● Exercise directions
A faithful copy of the entries, without any pictures, is what is needed here.
Extracted entries Start Marker
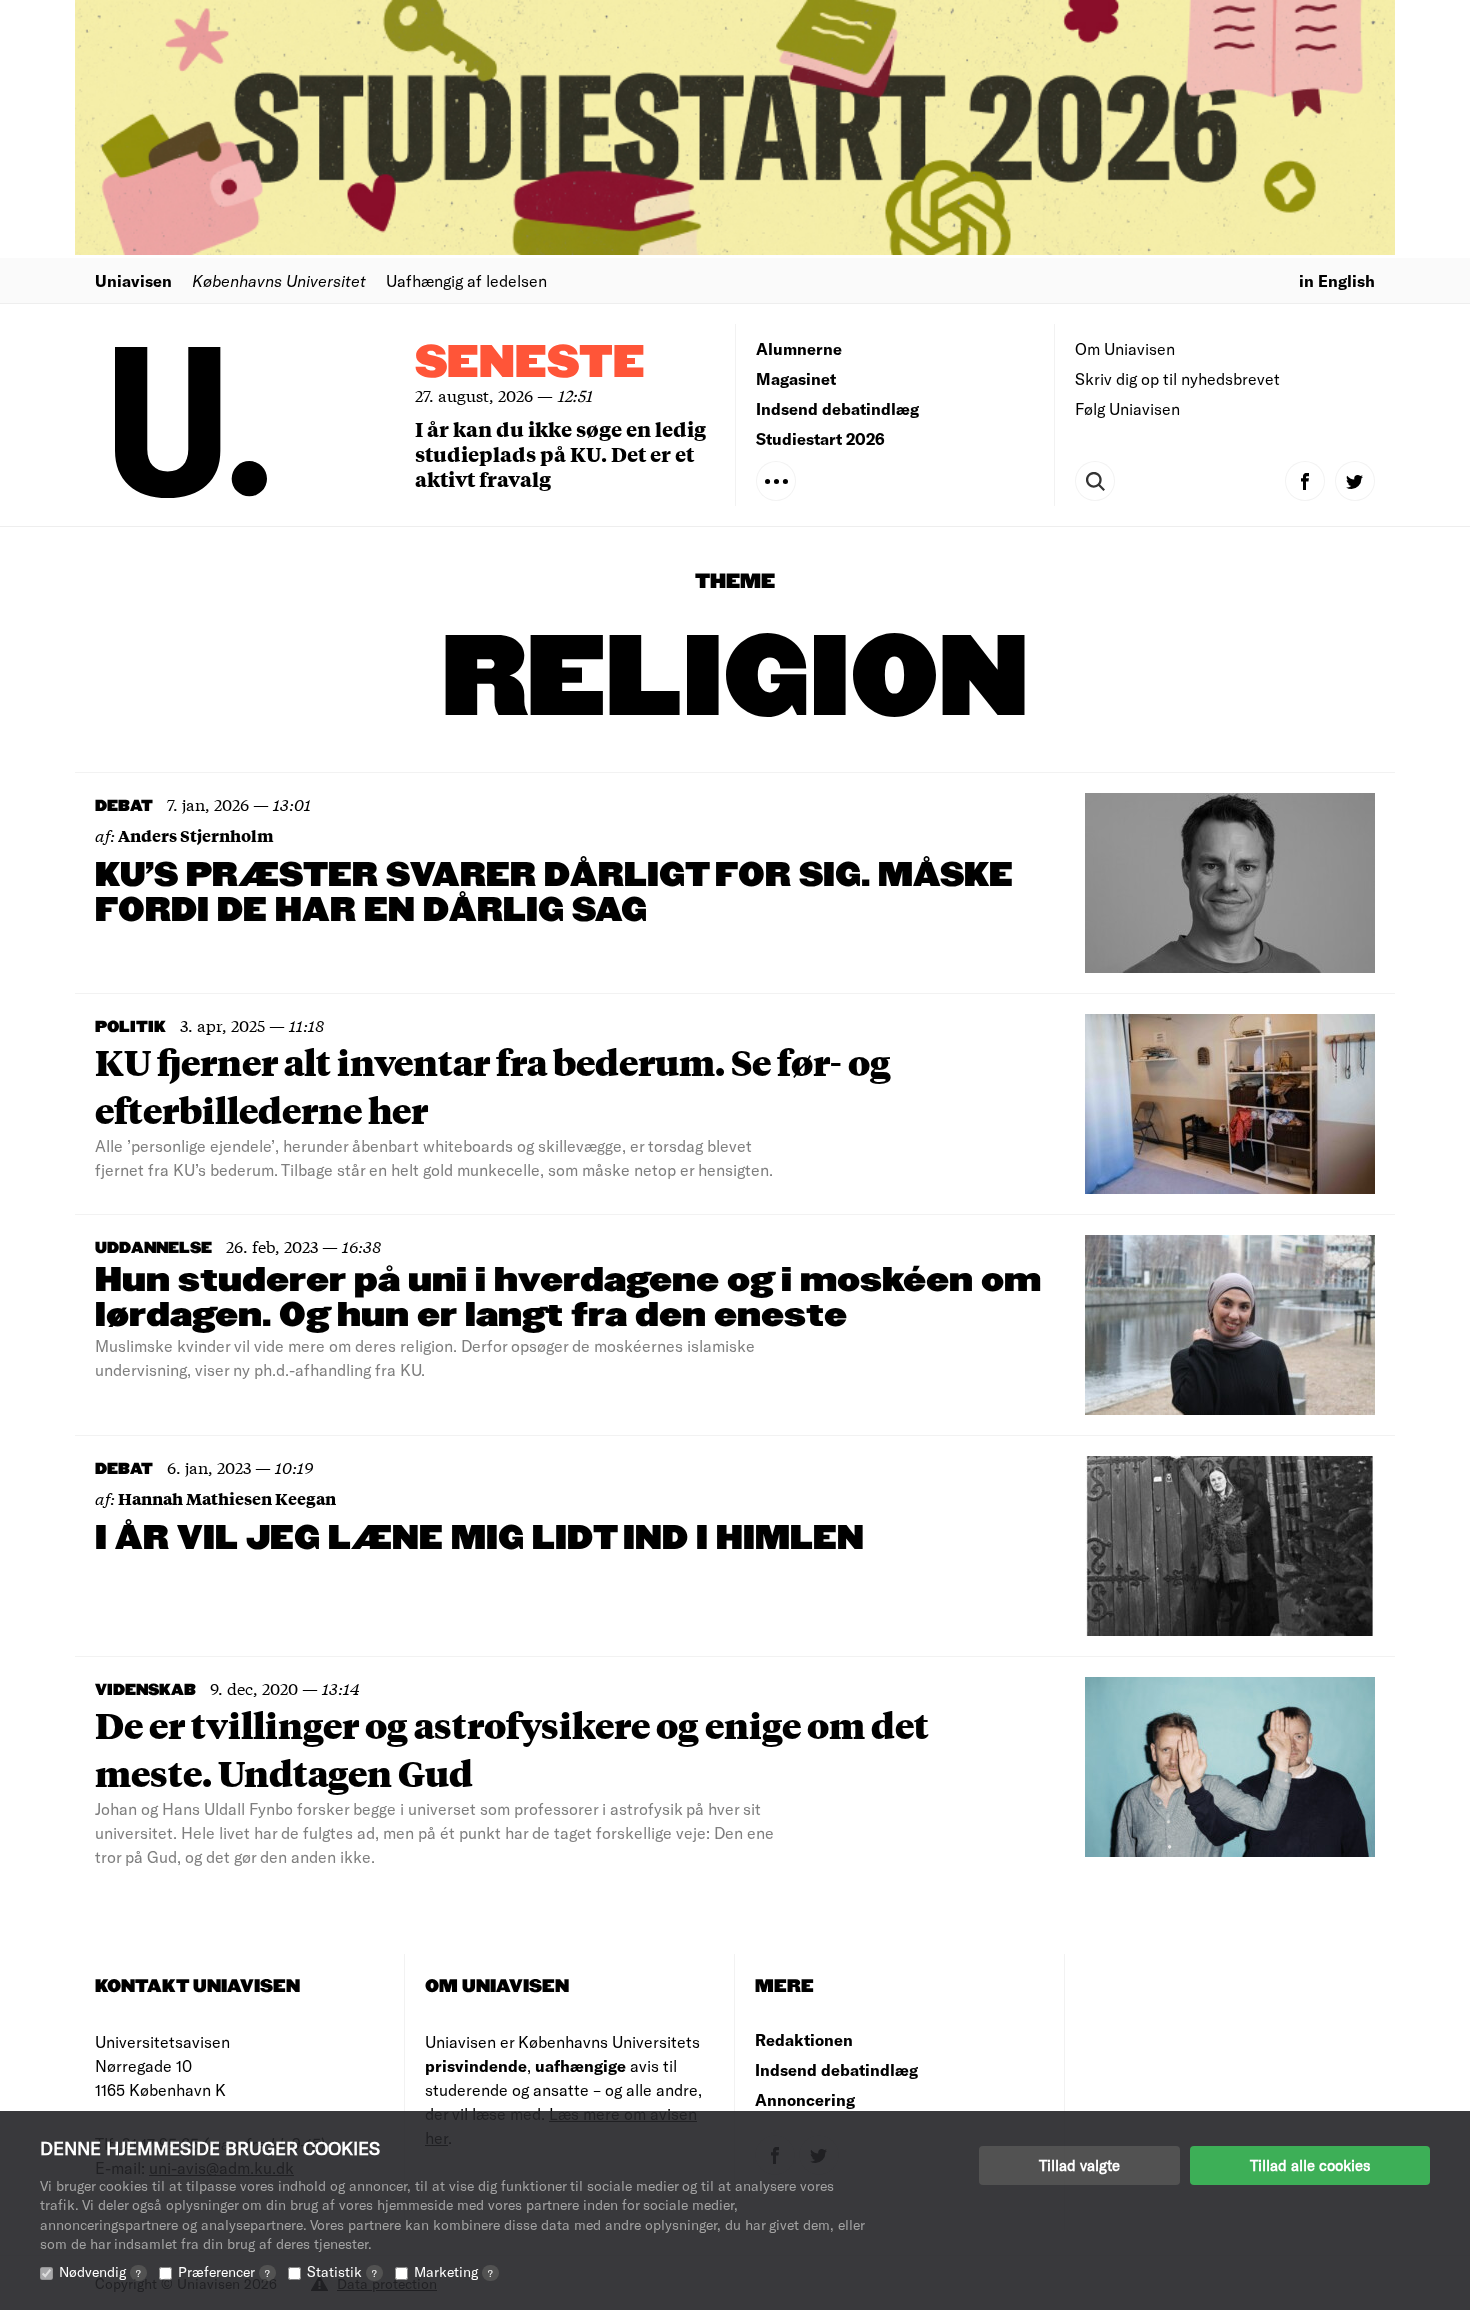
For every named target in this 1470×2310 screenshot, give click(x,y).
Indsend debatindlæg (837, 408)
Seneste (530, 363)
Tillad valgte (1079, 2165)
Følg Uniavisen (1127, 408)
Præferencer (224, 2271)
Extracted entries End Marker
● Exercise result
For every named target in this 1470×2310 screenshot, give click(x,y).
Indsend debatindlæg (837, 408)
Seneste (530, 363)
Tillad valgte (1079, 2165)
Følg Uniavisen (1127, 408)
Præferencer (224, 2271)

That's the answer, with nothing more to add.